En los últimos quince días dos amigos míos, a quienes les seguiré guardando para siempre un cariño que va más allá de la muerte, han hecho el triste viaje que no tiene regreso. Han elevado anclas, como decía Barba-Jacob, para desplegar sus velas ante el empuje del viento ineluctable.
Al primero de ellos, que se llamaba Belisario y era un hombre tímido que se escondía detrás de sus espejuelos de miope, lo enterraron en su pueblo natal, en medio del cántico de los coros escolares y las delegaciones de acción comunal, al pie de una colina del Valle del Cauca. Al otro que tenía el nombre bíblico de Samuel, se le detuvo el corazón frente a una playa prodigiosa del Caribe, mientras veía las palmeras encorvándose por el paso implacable de la brisa de Tolú.
A los dos les tuve un afecto tan genuino que me negué rotundamente a verlos envueltos en el olor hiriente de la madera barnizada de los ataúdes. Debo decirlo de una vez, sin ambages, como quien hace una declaración sobre los textos sagrados: jamás asisto a los funerales de la gente que amo. Me resisto a darle a la muerte el gusto de saberse vencedora, para que se relama de placer, mientras yo me estoy acabando por dentro.
Creo en la vida, a pesar de las aplastantes demostraciones de su poder que la muerte nos presenta cada día, porque he visto abrirse el capullo que mañana se convertirá en rosa, aunque en la misma macetera haya una gardenia marchita. Porque oigo la risa espumosa de mi niña que juega detrás del escaparate donde están los retratos de sus bisabuelos desaparecidos. Porque en las mañanas -después del manto negro de la noche- he descubierto que el sol pespuntea por el naciente. Porque el otro día leí en alguna parte que los chinos dicen que de la nube más lugubre también sale agua cristalina.

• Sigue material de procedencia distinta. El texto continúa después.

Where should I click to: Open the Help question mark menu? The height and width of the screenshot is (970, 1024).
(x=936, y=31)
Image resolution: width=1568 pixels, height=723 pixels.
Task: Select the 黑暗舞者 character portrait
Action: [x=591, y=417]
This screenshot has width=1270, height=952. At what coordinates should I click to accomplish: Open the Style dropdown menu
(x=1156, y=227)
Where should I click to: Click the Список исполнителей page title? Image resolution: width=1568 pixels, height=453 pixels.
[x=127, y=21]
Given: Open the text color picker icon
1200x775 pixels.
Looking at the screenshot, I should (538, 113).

Pienso, desde el fondo de mi corazón, que la verdadera guía de nuestras vidas no es la ceniza sino la llama. La llama arde, crepita, palpita, ilumina. La ceniza, en cambio, es una alegoria de la derrota. Por eso prefiero llevarme entre las telarañas tupidas de la memoria el recuerdo de mis amigos vivos, cantando y riendo, y no la desgarradora imagen de un hombre inmóvil en una caja, vencido por la marca indeleble del formol, rodeado por un olor melancólico de cirios.
Ni siquiera acompaño los cortejos funerarios hasta el cementerio. Me parece que todo sepelio multitudinario es una impertinencia porque viola la intimidad del dolor ajeno. El dolor es uno de los derechos humanos más conmovedores y hay que respetarlo. Hay que dejar que cada hombre -el padre, la madre, el hijo, el amigo- sienta el dolor de su propio muerto a solas con su alma. El más humano de los sentimientos, y el más puro, no es el amor sino el dolor. Es un vicio solitario.
De manera, pues, que no asisto a pompas ni exequias. Ni siquiera quise ver las del hombre que más he amado en este mundo, cuando sus vecinos y su familia lo llevaban a sepultar bajo una ceiba en el camino real de San Bernardo del Viento. Prefiero recordarlo como la última vez que lo vi, envuelto en el hálito de luz azulosa de las seis de la tarde, parado bajo la enredadera del patio, espantando con las manos los pájaros que se acercaban a picotear las uvas que él mismo había sembrado.
A Belisario me parece estarlo viendo, en la Placita del Correo, en pleno centro de Cali, tomándome el pelo porque nunca me ha gustado el chontaduro e invitándome a beber un fresco de limonada donde "Los Turcos" de la sexta.
No acepto la tesis fatalista según la cual lo más importante no es la vida sino la muerte. Creo que hay vida más allá de los cementerios, no sólo porque soy un cristiano, sino porque he visto en algunas regiones del Sinú a los deudos poniéndoles en el catafalco a sus finados un calabazo de chicha de arroz, un manojo de tabacos revueltos y unas maracas para que vengan de noche a divertirse y a recoger los pasos que dieron en este mundo.
Por eso, porque a mis difuntos los recuerdo siempre con la alegría de haberlos tenido junto a mí, porque me niego a mirarlos cuando sus ojos se cierran, porque a veces hablo con ellos para preguntarles cómo están las cosas por allá, por eso es que a veces cuando el fallecimiento de otra persona querida me desgarra las entrañas, saco bríos de mi propio dolor, levanto la cabeza y -tal como me ha pasado dos veces en esta quincena- repito la exclamación formidable y brava de San Pablo: "Muerte, ¿dónde está tu victoria ?".